Magnesium is an essential mineral that plays a crucial role in over 300 biochemical reactions in the body. It helps regulate muscle and nerve function, supports a healthy immune system, builds protein, maintains blood sugar and blood pressure levels, and aids in energy production.
Because the body doesn’t produce magnesium on its own, it must come from external sources such as food or supplements. The recommended daily intake varies: 310–420 mg for adults and 30–410 mg for children, depending on age and sex.
The good news? A balanced diet can easily meet these requirements. Magnesium-rich foods include nuts and seeds, leafy green vegetables, legumes, seafood, whole grains, and meat. Even dark chocolate can help, 100 grams of dark chocolate contains around 146 mg of magnesium.
Most people get enough magnesium from food, but certain groups are more vulnerable to deficiency. These include people with gastrointestinal disorders such as Crohn’s disease or coeliac disease, those with type 2 diabetes, people who consume excessive alcohol, and older adults.
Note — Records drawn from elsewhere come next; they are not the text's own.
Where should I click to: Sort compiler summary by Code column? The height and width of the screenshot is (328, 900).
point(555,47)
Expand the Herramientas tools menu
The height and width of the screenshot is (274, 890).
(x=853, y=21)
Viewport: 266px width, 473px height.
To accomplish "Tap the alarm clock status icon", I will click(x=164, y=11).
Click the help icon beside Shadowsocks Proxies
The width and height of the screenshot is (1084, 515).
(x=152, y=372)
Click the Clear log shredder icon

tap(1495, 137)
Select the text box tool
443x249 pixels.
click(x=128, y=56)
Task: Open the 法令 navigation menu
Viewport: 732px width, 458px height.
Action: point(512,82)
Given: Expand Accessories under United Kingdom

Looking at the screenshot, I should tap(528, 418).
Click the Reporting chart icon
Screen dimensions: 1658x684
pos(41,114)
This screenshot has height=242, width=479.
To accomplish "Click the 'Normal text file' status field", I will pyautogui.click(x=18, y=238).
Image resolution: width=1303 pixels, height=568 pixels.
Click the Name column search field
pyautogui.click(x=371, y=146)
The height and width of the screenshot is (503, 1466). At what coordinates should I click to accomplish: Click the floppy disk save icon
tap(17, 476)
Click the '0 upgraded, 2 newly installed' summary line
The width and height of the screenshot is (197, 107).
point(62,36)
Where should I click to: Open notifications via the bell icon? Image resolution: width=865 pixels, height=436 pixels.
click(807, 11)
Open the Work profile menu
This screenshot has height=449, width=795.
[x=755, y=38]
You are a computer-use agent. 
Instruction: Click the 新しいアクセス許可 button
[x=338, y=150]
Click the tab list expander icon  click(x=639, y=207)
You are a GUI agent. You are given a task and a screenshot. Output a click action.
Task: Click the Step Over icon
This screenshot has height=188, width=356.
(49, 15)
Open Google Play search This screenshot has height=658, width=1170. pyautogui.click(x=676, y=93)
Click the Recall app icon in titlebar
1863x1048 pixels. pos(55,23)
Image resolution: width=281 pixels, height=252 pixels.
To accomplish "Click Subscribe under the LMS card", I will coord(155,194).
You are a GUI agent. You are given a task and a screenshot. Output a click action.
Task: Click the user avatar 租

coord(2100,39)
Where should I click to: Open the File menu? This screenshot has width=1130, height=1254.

If you’re low on magnesium, you might notice symptoms such as muscle twitches, spasms, fatigue, low appetite, nausea, or an irregular heartbeat. However, the only way to confirm a deficiency is through a blood test prescribed by your doctor, which, in most cases, is covered by Medicare.
Magnesium supplements are often promoted as a solution for muscle cramps, migraines, and insomnia. But do they actually work?
While magnesium deficiency can lead to cramps, most cases of muscle cramps are not due to low magnesium. Research shows limited evidence that supplements prevent cramps, especially in older adults.
The link between magnesium and better sleep is also unclear. Some studies found it helped people fall asleep faster, while others found no significant difference.
When it comes to migraines, evidence is stronger. Studies suggest that taking 122–600 mg of magnesium daily for 4–24 weeks may reduce the frequency and severity of migraines in some people.
In general, magnesium supplements are safe when taken in the recommended amounts. However, too much can lead to nausea, abdominal cramps, and diarrhea, because magnesium draws water into the intestines.
Taking extremely large doses (around 5,000 mg daily) can cause magnesium toxicity, which is dangerous. Always check with your doctor before starting supplements, especially if you take other medications.
Magnesium is available in tablets, powders, and even topical forms like creams and bath salts. While these skin-based products may raise magnesium levels slightly, they’re less effective than oral supplements or food sources.
When buying supplements, check the label carefully. Most tablets contain 150–350 mg of magnesium, but formulations vary widely. Some also include additional nutrients like vitamins B6, C, or D, and minerals like calcium or manganese.
Be cautious with vitamin B6, high intake can cause nerve damage over time. If you already take a multivitamin containing B6, avoid magnesium supplements that also include it.